As I head off to Boskone, herewith the last word on Arisia, and it’s all about the cool and geeky artists whose art I enjoyed, some of whom I got to meet, too.

The hit of the art show was for me, I think, the extremely cool items from My Mad Lab, way-neat Tesla coils and brains in jars and other such necessities for the evil lair. This unnamed artist’s stuff is hands-on, too -- press a button and something lights up; press another button and the oozy liquid in the jar with the brain gurgles. I’ve got a pickled alien baby in a jar (seriously -- I’ll show you some time), but it does not light up or gurgle.

I cannot express to you how much I love illustrator Jennifer Lewis’s work: it breathes with a spunky, spooky vitality, and every strange little creature in every piece has its own distinct personality. It’s Tim Burton meets kiddie picture books, and I adore its twistedness.

Robert Scott’s illustrations thrill me, but in the opposite direction: it sings with the old mythology that underlies the modern world. Plus, he’s using computer illustration not to mimic other mediums but to create a fresh, original look -- and it’s one that isn’t sterile and cold like so much “art” that’s created on a computer. His Urban Tarot set is amazing.

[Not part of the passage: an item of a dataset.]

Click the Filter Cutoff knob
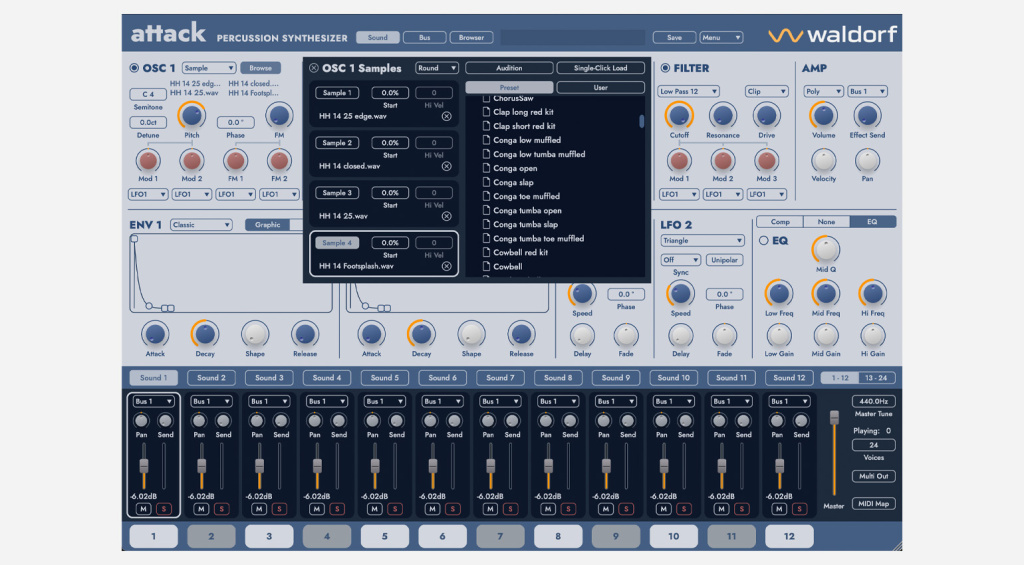Image resolution: width=1024 pixels, height=565 pixels. (679, 116)
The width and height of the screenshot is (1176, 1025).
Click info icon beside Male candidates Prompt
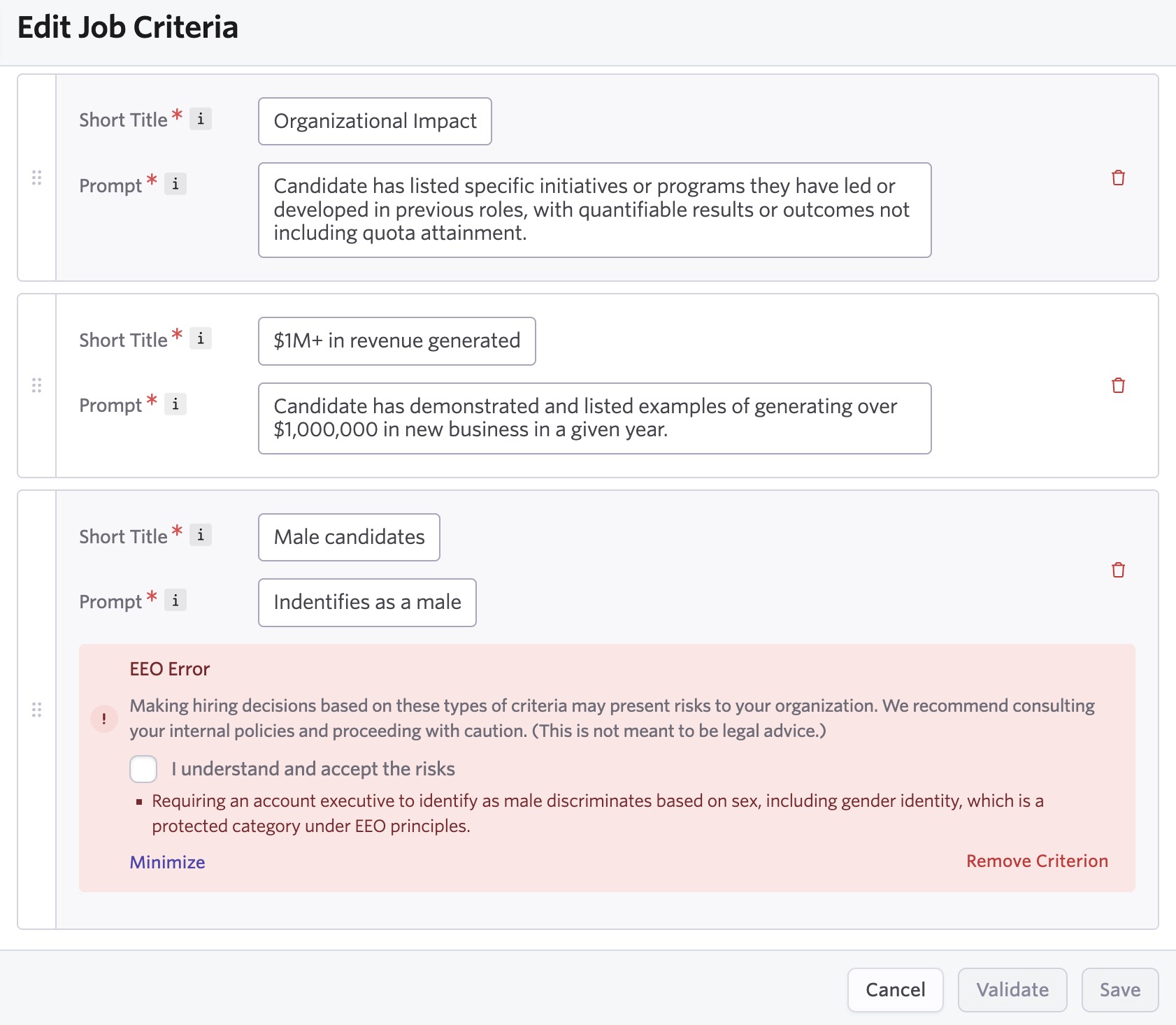[x=175, y=600]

The Mars Homestead Project isn’t quite an art project, unless you consider a serious attempt to plan the first settlement on the Red Planet a giant work of performance art. But the group did show some interesting conceptual designs in the Arisia art show, sorta modern versions of those Collier’s drawings from the 1950s, images of a happy, techno-cool future that you can’t wait to see come to fruition.

In the dealers room at Arisia, I met artist Dylan Edwards, who makes cute little monsters out of clay, and sometimes draws them, too (I bought this guy on a magnet, and had to get a T-shirt, too). His Feeping Creatures -- “creatures that look like they’d go “Feep!” his FAQ explains, and they damned if they don’t indeed look like that -- are pretty adorable, but with bite, too.
I had to buy a tiny lapel button from Erica Schultz, who was also in the dealers’ room -- her MuffinButtons are the art of the lapel button writ small. Mine says simply “geek” in neon letters on a black background, and I wear it on my knocking-around-the-city, hauling-all-my-crap bag, so that everyone knows exactly what they’re dealing with.